December 23rd, 2010

Barry Massie: Looking Back at the Year in Heart Failure

To celebrate the holiday season, CardioExchange asked several of our contributors to choose the most important cardiology-related events of the past year. Barry Massie has focused on heart failure, providing us with his choice of the four most important stories of 2010.

1. Aldosterone antagonists continue their winning streak: Following the convincing reductions in mortality and morbidity with spironolactone in severe heart failure (NYHA class III/IV) in the RALES trial and in the EPHESUS trial with eplerenone in patients with acute MI and LV dysfunction, we saw similar striking reductions (37%) in the composite of cardiovascular death or heart-failure hospitalization in the EMPHASIS trial. Each of these studies was conducted on top of excellent medical therapy, suggesting that aldosterone blockade should be considered earlier in the management of patients with LV systolic function.

2. Migrating cardiac resynchronization therapy (CRT) into milder heart failure: A similar “trifecta” was achieved with CRT this year. Two previous trials, REVERSE and the much larger MADIT-CRT trial, convincingly demonstrated that CRT can improve LV function and induce “reverse LV remodeling” in patients with QRS width ≥120 or 130 msec, respectively, and these changes were associated with a reduction in clinical outcomes (heart-failure worsening and all-cause mortality). RAFT (Resynchronization/defibrillation trial for Ambulatory Heart Failure Trial) randomized 1,798 patients with NYHA II or III heart failure, impaired LV function, and wide QRS to implantation of an ICD or ICD/CRT device, with the addition of CRT resulting in a 26% reduction in the primary composite endpoint of all-cause death or heart-failure hospitalization.

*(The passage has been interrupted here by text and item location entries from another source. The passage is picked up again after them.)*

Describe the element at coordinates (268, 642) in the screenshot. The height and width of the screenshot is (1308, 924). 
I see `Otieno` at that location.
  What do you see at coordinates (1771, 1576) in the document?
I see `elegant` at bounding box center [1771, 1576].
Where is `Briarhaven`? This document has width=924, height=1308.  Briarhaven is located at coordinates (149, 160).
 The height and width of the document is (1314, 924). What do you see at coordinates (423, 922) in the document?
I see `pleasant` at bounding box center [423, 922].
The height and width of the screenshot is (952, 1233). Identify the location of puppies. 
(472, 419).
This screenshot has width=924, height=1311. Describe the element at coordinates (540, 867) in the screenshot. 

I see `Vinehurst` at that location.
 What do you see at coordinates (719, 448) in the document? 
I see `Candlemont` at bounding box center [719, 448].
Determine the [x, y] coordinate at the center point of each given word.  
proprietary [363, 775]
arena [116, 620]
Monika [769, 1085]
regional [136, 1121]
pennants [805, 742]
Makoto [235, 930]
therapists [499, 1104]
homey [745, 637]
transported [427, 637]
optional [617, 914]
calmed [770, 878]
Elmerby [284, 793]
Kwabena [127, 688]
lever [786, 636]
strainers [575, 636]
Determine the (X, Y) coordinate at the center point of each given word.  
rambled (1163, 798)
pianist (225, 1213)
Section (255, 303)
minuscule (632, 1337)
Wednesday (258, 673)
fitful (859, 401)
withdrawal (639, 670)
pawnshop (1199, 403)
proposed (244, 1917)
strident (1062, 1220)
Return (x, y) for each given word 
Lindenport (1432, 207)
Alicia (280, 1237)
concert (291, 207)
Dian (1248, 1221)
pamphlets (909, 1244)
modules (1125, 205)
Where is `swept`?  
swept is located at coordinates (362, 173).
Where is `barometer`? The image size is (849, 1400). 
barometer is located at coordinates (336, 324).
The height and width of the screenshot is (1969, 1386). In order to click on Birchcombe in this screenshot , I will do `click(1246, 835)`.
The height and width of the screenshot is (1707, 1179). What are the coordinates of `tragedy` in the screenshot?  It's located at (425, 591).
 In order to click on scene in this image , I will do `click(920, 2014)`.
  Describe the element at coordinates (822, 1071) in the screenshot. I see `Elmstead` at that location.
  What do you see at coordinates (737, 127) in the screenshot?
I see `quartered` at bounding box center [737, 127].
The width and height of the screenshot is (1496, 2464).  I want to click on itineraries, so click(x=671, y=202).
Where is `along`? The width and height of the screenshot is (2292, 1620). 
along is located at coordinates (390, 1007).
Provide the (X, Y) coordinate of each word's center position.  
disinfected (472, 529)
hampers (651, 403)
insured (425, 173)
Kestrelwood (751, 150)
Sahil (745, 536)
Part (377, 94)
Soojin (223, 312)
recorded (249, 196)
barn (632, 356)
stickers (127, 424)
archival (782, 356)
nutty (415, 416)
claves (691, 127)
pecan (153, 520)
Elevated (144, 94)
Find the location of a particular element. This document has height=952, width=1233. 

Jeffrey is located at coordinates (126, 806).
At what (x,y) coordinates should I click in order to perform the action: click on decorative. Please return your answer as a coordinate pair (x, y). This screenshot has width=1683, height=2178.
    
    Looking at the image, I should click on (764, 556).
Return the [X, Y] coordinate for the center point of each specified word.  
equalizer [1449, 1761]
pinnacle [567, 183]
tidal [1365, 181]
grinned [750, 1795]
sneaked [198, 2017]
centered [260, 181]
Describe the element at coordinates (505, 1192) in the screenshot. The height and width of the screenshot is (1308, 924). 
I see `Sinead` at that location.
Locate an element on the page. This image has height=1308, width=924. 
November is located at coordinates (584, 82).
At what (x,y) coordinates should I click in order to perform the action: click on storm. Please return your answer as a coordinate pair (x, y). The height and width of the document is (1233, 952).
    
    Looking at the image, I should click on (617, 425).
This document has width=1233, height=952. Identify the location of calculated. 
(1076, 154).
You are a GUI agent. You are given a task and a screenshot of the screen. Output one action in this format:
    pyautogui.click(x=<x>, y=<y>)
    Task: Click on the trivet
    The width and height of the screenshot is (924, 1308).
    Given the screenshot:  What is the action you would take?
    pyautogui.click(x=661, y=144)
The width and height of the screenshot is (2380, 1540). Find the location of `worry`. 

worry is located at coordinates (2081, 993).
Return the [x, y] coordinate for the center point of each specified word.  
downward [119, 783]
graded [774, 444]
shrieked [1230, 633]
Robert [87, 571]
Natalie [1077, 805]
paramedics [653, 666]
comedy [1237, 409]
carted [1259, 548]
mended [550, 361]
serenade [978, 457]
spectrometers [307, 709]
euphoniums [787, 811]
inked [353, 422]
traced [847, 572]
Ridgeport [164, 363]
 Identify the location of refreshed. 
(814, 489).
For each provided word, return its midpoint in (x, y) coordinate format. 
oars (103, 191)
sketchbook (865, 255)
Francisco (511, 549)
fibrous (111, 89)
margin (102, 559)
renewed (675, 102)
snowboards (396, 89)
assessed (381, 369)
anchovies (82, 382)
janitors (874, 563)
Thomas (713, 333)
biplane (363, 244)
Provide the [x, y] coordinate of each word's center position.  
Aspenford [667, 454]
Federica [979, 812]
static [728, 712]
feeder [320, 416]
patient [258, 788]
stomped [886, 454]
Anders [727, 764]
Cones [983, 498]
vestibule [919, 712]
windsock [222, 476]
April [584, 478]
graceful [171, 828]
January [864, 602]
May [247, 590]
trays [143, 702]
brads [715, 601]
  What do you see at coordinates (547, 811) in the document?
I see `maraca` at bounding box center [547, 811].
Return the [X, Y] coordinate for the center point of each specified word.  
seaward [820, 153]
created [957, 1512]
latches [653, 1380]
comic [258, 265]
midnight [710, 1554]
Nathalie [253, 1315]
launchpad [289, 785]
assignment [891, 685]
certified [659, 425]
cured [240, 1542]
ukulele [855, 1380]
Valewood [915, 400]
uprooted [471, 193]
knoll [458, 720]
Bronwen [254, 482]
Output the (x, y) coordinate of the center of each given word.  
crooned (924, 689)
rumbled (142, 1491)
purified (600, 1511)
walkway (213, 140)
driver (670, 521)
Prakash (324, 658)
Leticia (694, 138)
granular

3. Remote monitoring to improve heart-failure outcomes: It seems intuitive that close monitoring of heart-failure patients in clinics or by telephone or other remote techniques can prevent heart-failure worsening by facilitating early intervention; however, the substantial literature on this topic is inconsistent and non-convincing, reflecting heterogeneity of results and, likely, publication bias. Two randomized, controlled trials presented at the AHA meeting (Tele-HF and TIM-HF) compared telephone-based monitoring with usual care, and neither had a favorable effect on its primary outcome (all cause readmission and death in the former and mortality in the latter). How can we explain this result? Successful heart-failure management is complex and requires an involved and adherent patient, reliable and timely information transfer, and timely and appropriate intervention by knowledgeable, experienced practitioners. This may be too much to expect!

4. The ASCEND Trial (presented at AHA 2010): Nesiritide, a recombinant form of B-type natriuretic peptide, was approved in 2001 for the treatment of hospitalized patients with acute heart failure (AHF) on the basis of several relatively small trials that demonstrated modest improvement in dyspnea. It was marketed aggressively as the “first new drug for AHF in a decade,” with sales rapidly rising to an annualized rate of $1 billion. However, two meta-analyses suggested a possible increase in mortality and worsening renal function. The ASCEND trial enrolled 7,141 AHF patients, who were randomized to usual care or nesiritide. The active drug produced a marginal improvement in dyspnea at 6 and 24 hours, but though nominally statistically significant, it did not meet the prespecified threshold for positivity. The secondary endpoint of 30-day death or heart-failure readmission was non-significantly lower with nesiritide. Thus, nearly 10 years after its approval, ASCEND demonstrated that nesiritide was safe but had limited benefit in AHF patients.